Commentary

Reimagining The Best Use For Mobile Search, Display Cross-Channel Strategies

Angry-Mobile-User-ADespite fears about limited creative opportunities, privacy issues, device fragmentation, lack of standard metrics and agency expertise, mobile display and search ads continue to grow in popularity for a few unexpected brands. They are taking advantage of the proliferation of mobile devices. Andy Rubin, who heads up development of Google's smartphone operating system, tweeted Sunday on Twitter that there are more than 900,000 Android devices activated daily.

It seems simple. Could mobile data become the link tying together television, desktop, offline and other media sources for a complete cross-channel strategy? A faltering U.S. economy might have prompted more consumers to disconnect land lines and opt for one reliable phone, but the ability to search for information and make a call from anywhere on the same gadget got more consumers hooked on mobile devices -- giving brands more opportunities to reach in and grab a new relationship. I continue to wonder about my world without a land line phone.

Time Warner Cable (TWC) realized opportunities in mobile late last year with help from digital agency Leapfrog Online. The two explored a different way of thinking about moving day. Not having access to a land line when moving, consumers will reach for a mobile device, find the information in a search, ad or click-to-call extension enabling customers to easily call TWC directly from their mobile devices.

About half of Time Warner Cable's consumers completed an order for voice, video and data on a smartphone, when given the opportunity. It turns out that consumers have a higher propensity to buy cable services when searching on smartphones or tablets. Within nine months, the new mobile app helped grow TWC's revenue from 10% to 20% -- with about 3% from online traffic. Consumers buying on tablets tend to spend 10% more and 5% more on smartphones compared with desktop.

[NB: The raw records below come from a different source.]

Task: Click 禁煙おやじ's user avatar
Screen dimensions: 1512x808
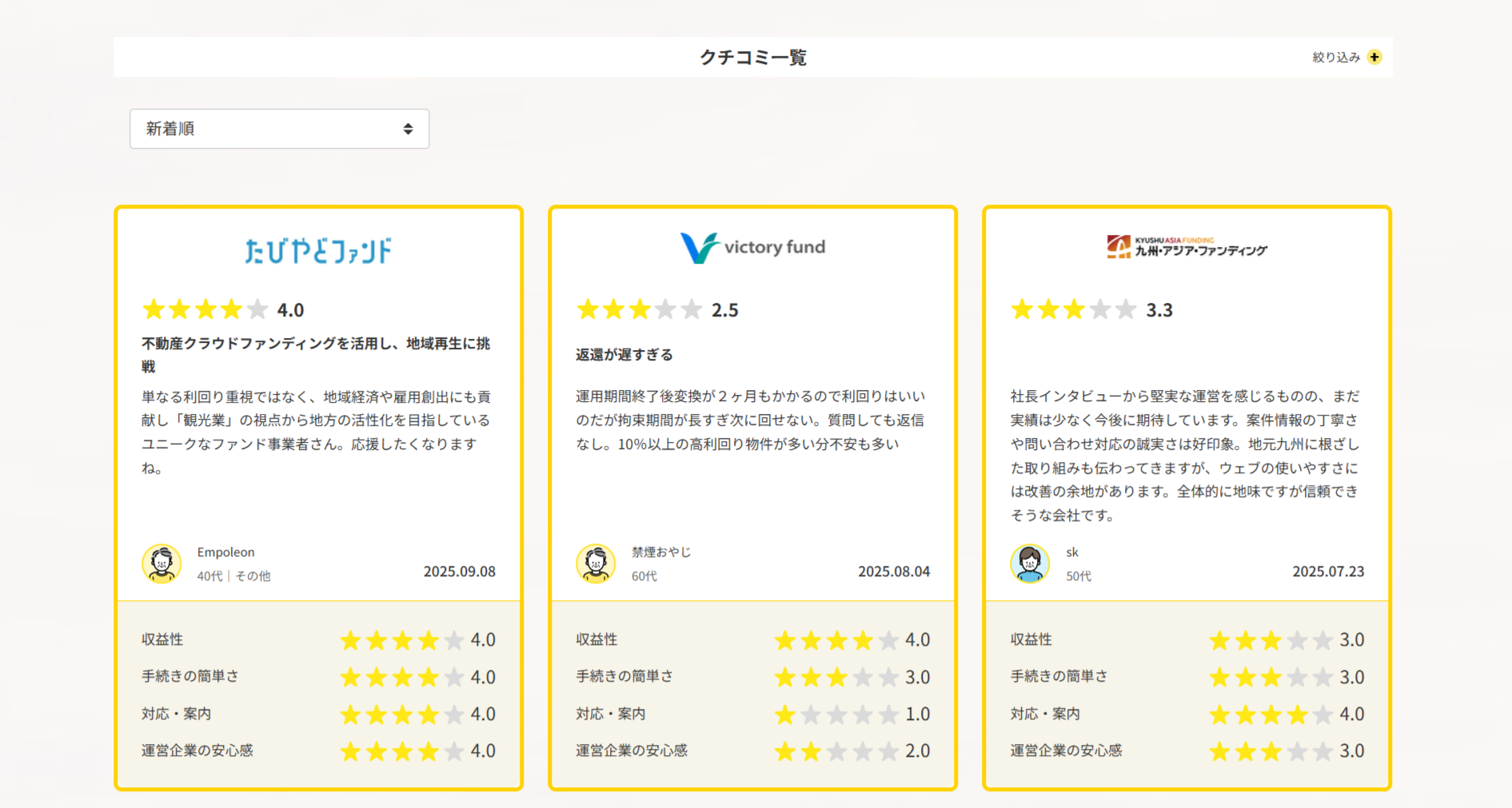Action: click(596, 563)
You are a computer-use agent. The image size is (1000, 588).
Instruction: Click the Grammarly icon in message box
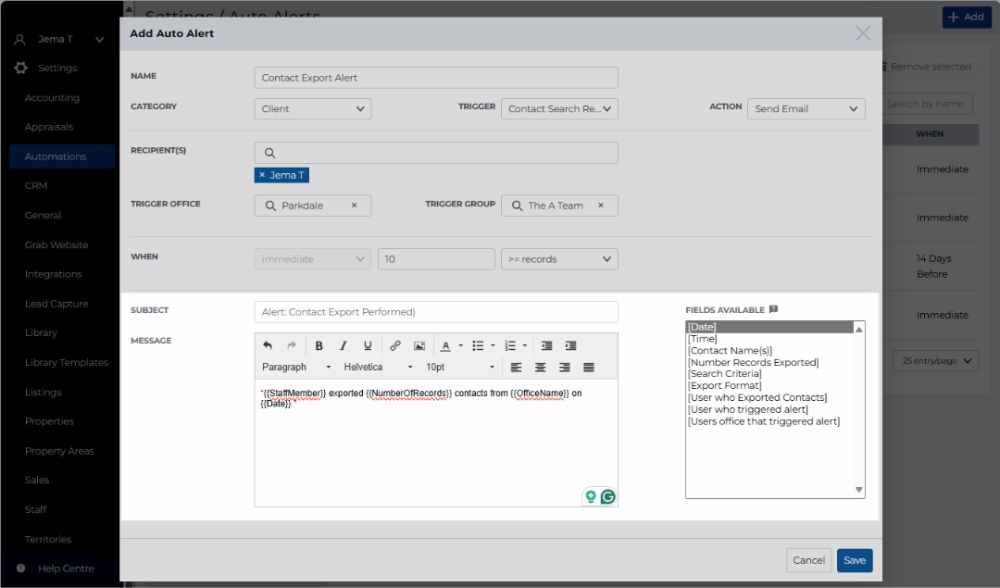click(608, 496)
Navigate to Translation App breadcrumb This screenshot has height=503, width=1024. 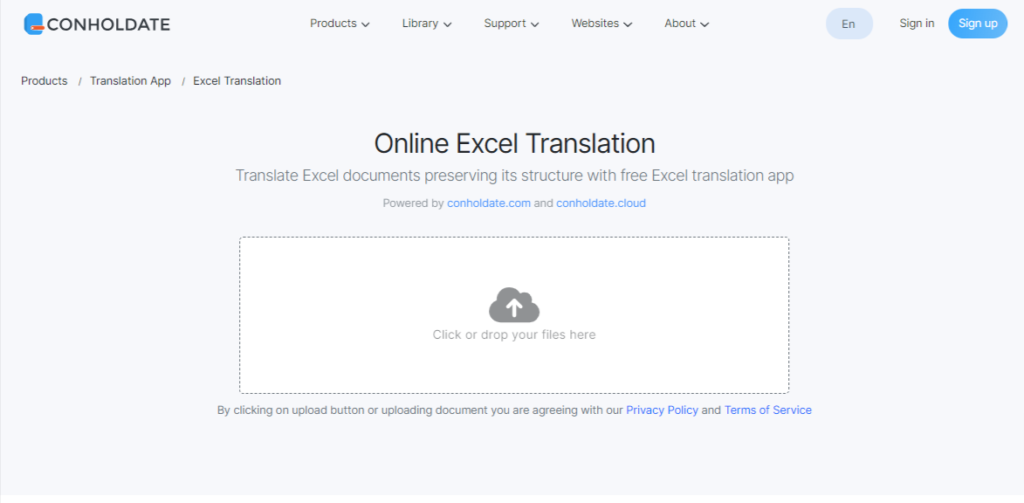(x=130, y=81)
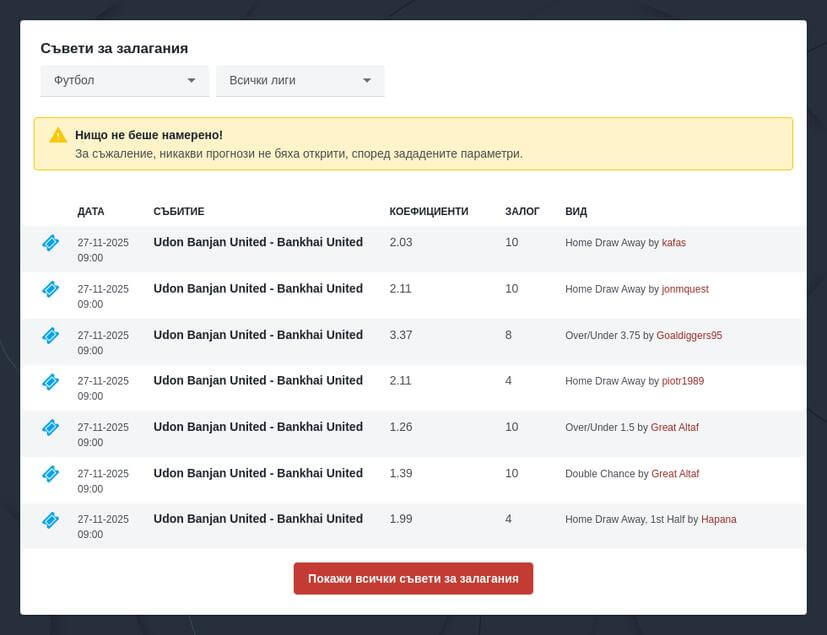Image resolution: width=827 pixels, height=635 pixels.
Task: Click ticket icon in jonmquest tip row
Action: pyautogui.click(x=50, y=289)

Opportunities for marketers to reach into consumer pockets will increase with the proliferation of mobile devices. Aside from Android operating devices, eMarketer predicts the number of iPad users in the U.S. will rise by more than 90% this year to 53.2 million. While growth declined from a 143.9% jump compared with 2011, the number of iPad users will rise by less than 12%.

Ten years ago, few consumers had heard of Internet-connected televisions, radios and refrigerators. Mobile apps like Pandora now allow us to receive Internet radio on mobile phones. This year, smartphone sales will generate about $230 billion -- totaling between 750 million and 800 million units, according to Richard Kramer, managing partner at Arete Research.

Amielle Lake, founder and CMO at Tagga Media, a mobile marketing agency, believes that mobile connects desktop and social and provides the real-time data lacking in cross-channel strategies. Rather than focusing strictly on mobile, marketers need to rethink cross-channel strategies. Lake believes that mobile remains only one part of a bigger funnel connecting consumers with brands. A partnership with Sunwing Vacations, a tour and discount travel company in Canada, will support the development of a cross-channel strategy adding mobile to traditional, digital, and social media marketing.

Fragmented marketing and advertising strategies can cause undue challenges. Lack of real-time data and analytics, difficulty in assessing return on investment, complexity in technologies and platforms, and a need for better attribution remain the top four challenges in a recent study from PulsePoint.